→ DESCRIPTION OF THE TASK:
Rewrite every line of the records below as a numbered list, omitting the blank lines.

→ RECORDS SUPPLIED:
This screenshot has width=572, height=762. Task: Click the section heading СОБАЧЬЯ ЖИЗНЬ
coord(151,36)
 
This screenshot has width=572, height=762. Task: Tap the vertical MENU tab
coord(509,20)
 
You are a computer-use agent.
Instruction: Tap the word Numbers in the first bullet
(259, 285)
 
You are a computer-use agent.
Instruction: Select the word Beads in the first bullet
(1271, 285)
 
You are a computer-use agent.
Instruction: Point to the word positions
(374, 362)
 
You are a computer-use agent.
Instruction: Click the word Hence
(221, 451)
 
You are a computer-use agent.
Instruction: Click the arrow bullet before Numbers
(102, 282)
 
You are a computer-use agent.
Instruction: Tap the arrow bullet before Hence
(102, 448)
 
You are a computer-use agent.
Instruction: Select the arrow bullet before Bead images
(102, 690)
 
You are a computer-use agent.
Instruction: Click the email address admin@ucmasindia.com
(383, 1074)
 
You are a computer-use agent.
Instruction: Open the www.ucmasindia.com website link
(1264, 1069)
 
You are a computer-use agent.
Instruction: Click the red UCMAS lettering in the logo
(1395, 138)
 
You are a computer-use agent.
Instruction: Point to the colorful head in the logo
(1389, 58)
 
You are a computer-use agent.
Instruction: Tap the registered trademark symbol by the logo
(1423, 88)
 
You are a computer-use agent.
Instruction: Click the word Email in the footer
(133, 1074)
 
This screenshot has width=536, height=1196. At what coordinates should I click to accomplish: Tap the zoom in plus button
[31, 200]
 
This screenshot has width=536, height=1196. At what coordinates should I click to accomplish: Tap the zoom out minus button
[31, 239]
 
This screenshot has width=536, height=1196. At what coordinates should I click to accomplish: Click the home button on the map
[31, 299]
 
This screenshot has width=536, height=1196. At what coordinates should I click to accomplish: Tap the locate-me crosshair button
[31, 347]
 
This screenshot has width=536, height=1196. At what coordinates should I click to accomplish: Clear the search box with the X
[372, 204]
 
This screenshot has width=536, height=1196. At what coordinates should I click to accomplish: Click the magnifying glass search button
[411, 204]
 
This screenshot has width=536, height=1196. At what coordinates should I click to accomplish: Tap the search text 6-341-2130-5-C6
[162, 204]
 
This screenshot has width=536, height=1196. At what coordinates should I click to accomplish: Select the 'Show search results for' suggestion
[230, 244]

→ ANSWER BELOW:
1. This screenshot has width=572, height=762. Task: Click the section heading СОБАЧЬЯ ЖИЗНЬ
2. coord(151,36)
3. This screenshot has width=572, height=762. Task: Tap the vertical MENU tab
4. coord(509,20)
5. You are a computer-use agent.
6. Instruction: Tap the word Numbers in the first bullet
7. (259, 285)
8. You are a computer-use agent.
9. Instruction: Select the word Beads in the first bullet
10. (1271, 285)
11. You are a computer-use agent.
12. Instruction: Point to the word positions
13. (374, 362)
14. You are a computer-use agent.
15. Instruction: Click the word Hence
16. (221, 451)
17. You are a computer-use agent.
18. Instruction: Click the arrow bullet before Numbers
19. (102, 282)
20. You are a computer-use agent.
21. Instruction: Tap the arrow bullet before Hence
22. (102, 448)
23. You are a computer-use agent.
24. Instruction: Select the arrow bullet before Bead images
25. (102, 690)
26. You are a computer-use agent.
27. Instruction: Click the email address admin@ucmasindia.com
28. (383, 1074)
29. You are a computer-use agent.
30. Instruction: Open the www.ucmasindia.com website link
31. (1264, 1069)
32. You are a computer-use agent.
33. Instruction: Click the red UCMAS lettering in the logo
34. (1395, 138)
35. You are a computer-use agent.
36. Instruction: Point to the colorful head in the logo
37. (1389, 58)
38. You are a computer-use agent.
39. Instruction: Tap the registered trademark symbol by the logo
40. (1423, 88)
41. You are a computer-use agent.
42. Instruction: Click the word Email in the footer
43. (133, 1074)
44. This screenshot has width=536, height=1196. At what coordinates should I click to accomplish: Tap the zoom in plus button
45. [31, 200]
46. This screenshot has width=536, height=1196. At what coordinates should I click to accomplish: Tap the zoom out minus button
47. [31, 239]
48. This screenshot has width=536, height=1196. At what coordinates should I click to accomplish: Click the home button on the map
49. [31, 299]
50. This screenshot has width=536, height=1196. At what coordinates should I click to accomplish: Tap the locate-me crosshair button
51. [31, 347]
52. This screenshot has width=536, height=1196. At what coordinates should I click to accomplish: Clear the search box with the X
53. [372, 204]
54. This screenshot has width=536, height=1196. At what coordinates should I click to accomplish: Click the magnifying glass search button
55. [411, 204]
56. This screenshot has width=536, height=1196. At what coordinates should I click to accomplish: Tap the search text 6-341-2130-5-C6
57. [162, 204]
58. This screenshot has width=536, height=1196. At what coordinates should I click to accomplish: Select the 'Show search results for' suggestion
59. [230, 244]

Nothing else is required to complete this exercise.